→ Stated goal 1:
Translate the sentence "Read in the senate votes for the impeachment verdict." from the R script below into Spanish.

→ Text segment:
+ + + +

## Created on Monday, February 15, 2021 at 7:45pm EST by WeekendEditor on WeekendEditorMachine.
## Copyright (c) 2021, SomeWeekendReading. All rights reserved. As if you care.
toolsDir <- "../../tools" # Various tools available from author
source(file.path(toolsDir, "graphics-tools.r")) # Various graphics tools
source(file.path(toolsDir, "pipeline-tools.r")) # Pipeline building tools
library("glmnet") #
library("plyr") # For ldply()
library("pscl") # For pR2()
##
## Can we predict Republican senators' votes on the 2nd Trump impeachment?
##
doit <- function(## Inputs
## Where the data lives
dataDir = ".",
## Votes on final verdict
## Source: rearranged in Emacs from
## https://www.senate.gov/legislative/LIS/roll_call_lists/roll_call_vote_cfm.cfm?congress=117&session=1&vote=00059
senateVotesVerdictFile = "2021-02-24-republican-impeachment-votes-verdict.tsv",
## Also votes on constitutionality of impeachment procedure
## Source: rearranged in Emacs from
## https://www.senate.gov/legislative/LIS/roll_call_lists/roll_call_vote_cfm.cfm?congress=117&session=1&vote=00057
sentVotesConstFile = "2021-02-24-republican-impeachment-votes-const.tsv",
## Popular vote margin in each state
## https://en.wikipedia.org/wiki/2020_United_States_presidential_election#Results_by_state
stateVotesFile = "2021-02-24-republican-impeachment-votes-states.tsv",
## When each senator is up for re-election
## Sources for re-election dates ("unless they were appointed"? who?):
## https://www.senate.gov/senators/Class_I.htm
## https://www.senate.gov/senators/Class_II.htm
## https://www.senate.gov/senators/Class_III.htm
## And retirements from:
## https://fivethirtyeight.com/features/what-all-those-gop-retirements-mean-for-the-2022-senate-map/
## https://www.cnn.com/2021/01/26/politics/retirements-republicans-2022/index.html
senatorElectionFile = "2021-02-24-republican-impeachment-votes-reelection.tsv",
## Outputs
txFile = "2021-02-24-republican-impeachment-votes-transcript.txt",
omnibusFile = "2021-02-24-republican-impeachment-votes-omnibus.tsv",
corrFile = "2021-02-24-republican-impeachment-votes-correlations.png",
rocFile = "2021-02-24-republican-impeachment-votes-roc.png",
cvPlotFile = "2021-02-24-republican-impeachment-votes-cv.png") {
##
## Functions used in the main body of the script
##
readVerdictVotes <- function(dataDir, senateVotesVerdictFile) {
## Read in the senate votes for the impeachment verdict. This is the "backbone"
## dataframe, with each state, senator name, party, and verdict vote. Other datasets
## will be merged into here by an outer join on either senator name or state name.
f <- file.path(dataDir, senateVotesVerdictFile) #
cat(sprintf("\n - Backbone dataframe of verdict votes from %s", f))
votesVerdict <- read.table(f, sep = "\t", header = TRUE)

+ + + +

→ Records for processing:
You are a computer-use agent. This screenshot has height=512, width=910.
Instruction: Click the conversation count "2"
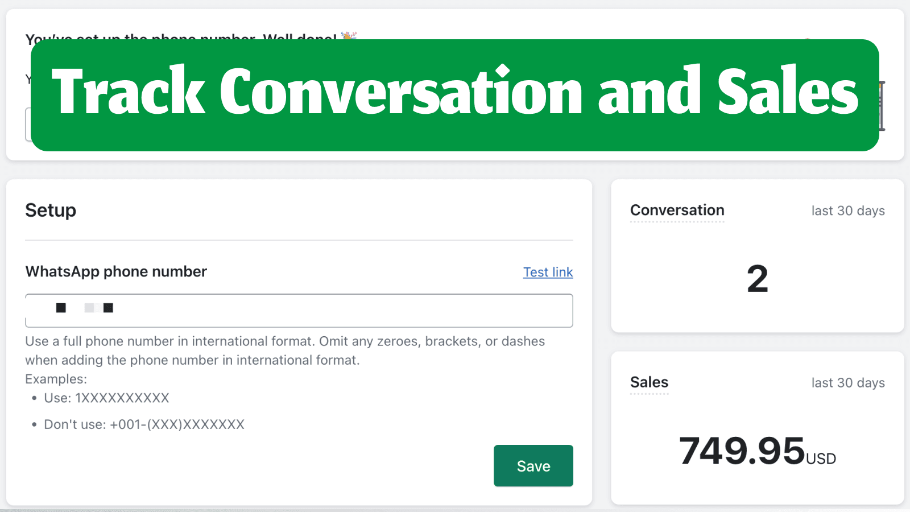pyautogui.click(x=756, y=278)

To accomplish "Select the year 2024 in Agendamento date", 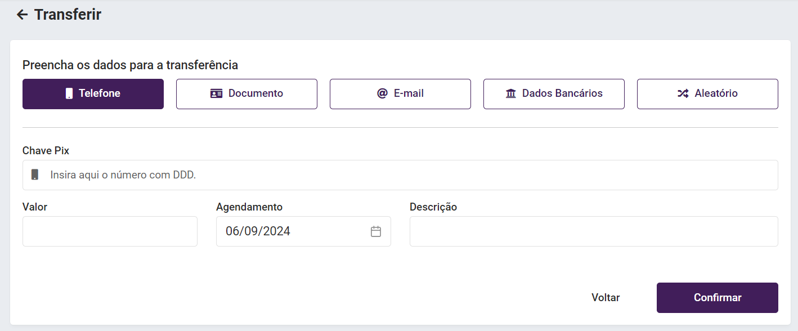I will pos(276,231).
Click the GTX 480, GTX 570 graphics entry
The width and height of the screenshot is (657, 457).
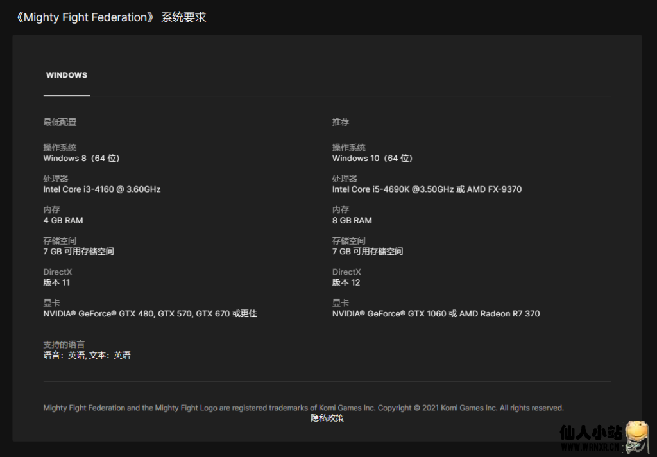150,314

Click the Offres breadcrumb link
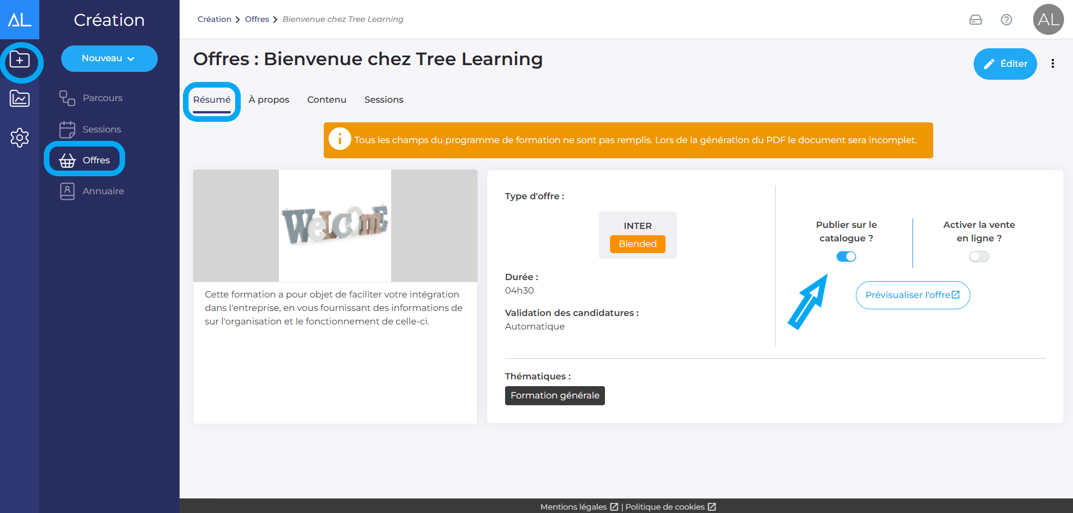pyautogui.click(x=256, y=20)
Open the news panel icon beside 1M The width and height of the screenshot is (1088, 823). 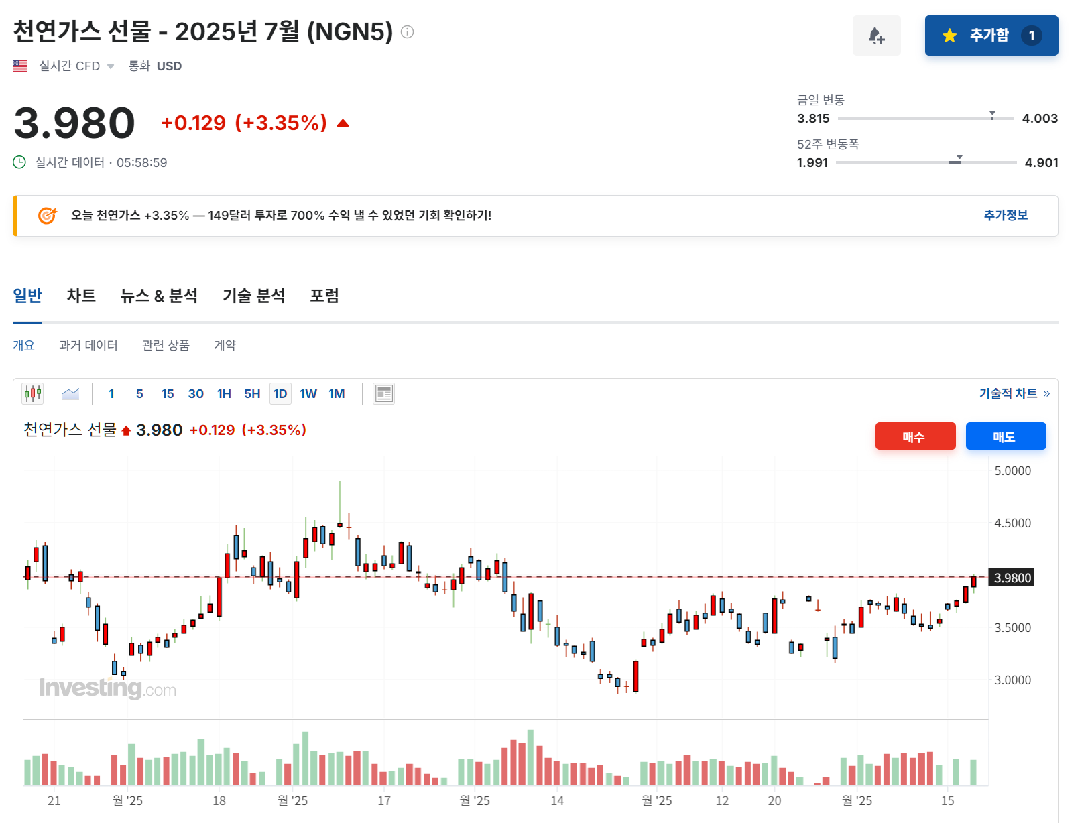pos(383,393)
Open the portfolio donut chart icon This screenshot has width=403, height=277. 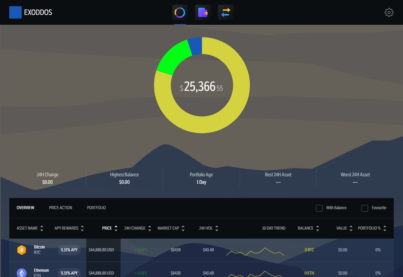180,13
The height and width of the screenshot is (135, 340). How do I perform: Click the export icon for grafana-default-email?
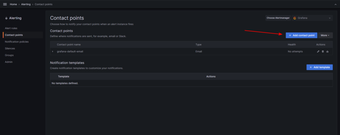[327, 52]

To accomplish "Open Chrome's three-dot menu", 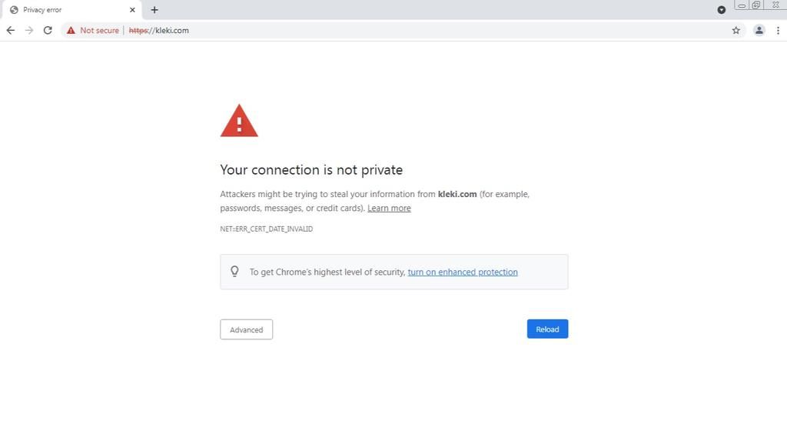I will (x=778, y=30).
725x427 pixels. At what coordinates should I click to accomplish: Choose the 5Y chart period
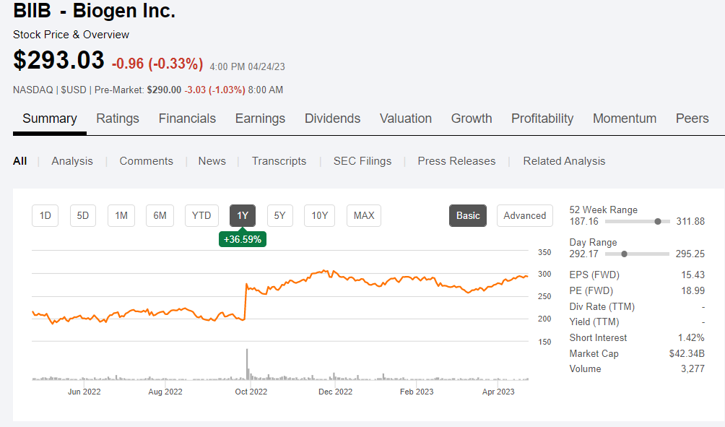(280, 215)
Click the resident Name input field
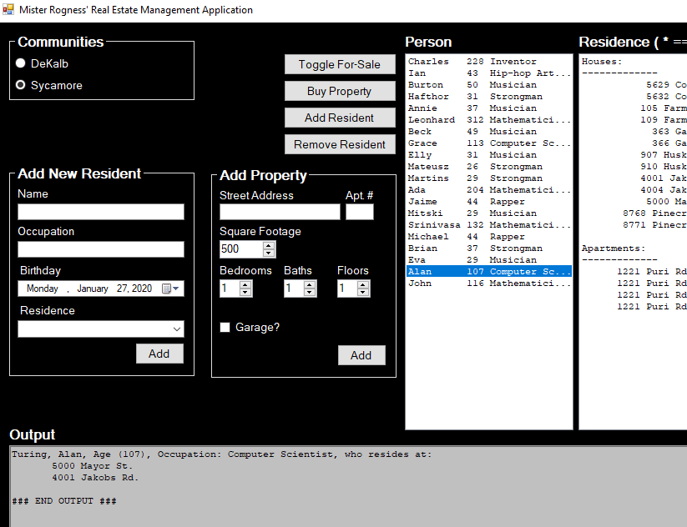The height and width of the screenshot is (527, 687). coord(100,212)
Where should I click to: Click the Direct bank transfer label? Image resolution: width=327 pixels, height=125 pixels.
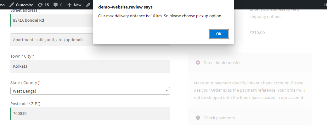(x=222, y=63)
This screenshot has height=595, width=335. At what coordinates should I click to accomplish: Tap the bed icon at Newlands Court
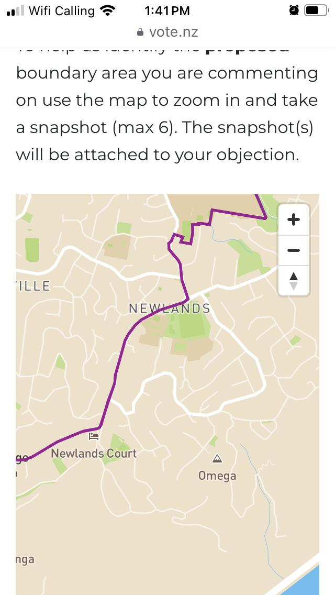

+ + + +

→ Stated goal 2:
Copy the lines of the records starting at the line that contains "Click the resident Name input field" and ending at the last line of the records, keeping both ends. Omit the pictures.

→ Complete answer 1:
Lee los votos del Senado sobre el veredicto del juicio político.

→ Complete answer 2:
Click the resident Name input field
The height and width of the screenshot is (527, 687). coord(100,212)
Where should I click to: Click the Direct bank transfer label? Image resolution: width=327 pixels, height=125 pixels.
(x=222, y=63)
This screenshot has height=595, width=335. At what coordinates should I click to accomplish: Tap the bed icon at Newlands Court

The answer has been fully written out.